> [Page extract]:
****************************************

Samsung Galaxy M40 vs Xiaomi Redmi Note 7 Pro: Samsung fights back

It wasn’t that long ago that Samsung completely dominated the smartphone market in India. From the ultra-affordable to the absolutely high-end, Samsung smartphones were often the best and only way to go. Samsung was caught napping, though, in the crucial budget-friendly segments, opening the door for the likes of Xiaomi to swoop in and wow the public. Cheap no longer means low quality, and Xiaomi had a huge role to play in that.

It took until 2019 for Samsung to finally stop playing defense and bring the fight to Xiaomi with its Galaxy M-series. Meanwhile, Xiaomi has had years to refine and improve its smartphones, with the hugely popular Redmi Note series getting better with every generation. The latest Galaxy M from Samsung is primed to take on the greatest Redmi Note there is. How do they compare? We find out as we take a closer look at the Samsung Galaxy M40 vs Xiaomi Redmi Note 7 Pro!


Design

Samsung Galaxy M40

  • Polycarbonate
  • 155.3 x 73.9 x 7.9mm
  • 168g
  • Infinity-O (punch hole) display

Xiaomi Redmi Note 7 Pro

  • Glass
  • 159.2 x 75.2 x 8.1mm
  • 186g
  • Teardrop “U” notch

Samsung continues to experiment with the notched experience on the Galaxy M series. In fact, every phone in the series features a different notch design. This time around, though, Samsung moves away from the “traditional” notch and brings its flagship design language to the mid-range, at least up front. With the Galaxy M40, the front-facing camera is housed in a punch hole that’s off in the top-left corner.

On the other hand, you get a regular teardrop notch on the Xiaomi Redmi Note 7 Pro. Which design you prefer is entirely up to you. I thought that having notifications placed slightly off-center because of the punch hole would be a problem, but it’s something I barely noticed after a while.

****************************************

> [Required work]:
Give every design specification that the phone comparison above lists for the Xiaomi Redmi Note 7 Pro.

> [Given data]:

****************************************

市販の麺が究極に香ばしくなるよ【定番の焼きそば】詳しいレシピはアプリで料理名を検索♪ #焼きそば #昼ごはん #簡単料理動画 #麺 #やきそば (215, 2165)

****************************************

> [Solution below]:
- Glass
- 159.2 x 75.2 x 8.1mm
- 186g
- Teardrop “U” notch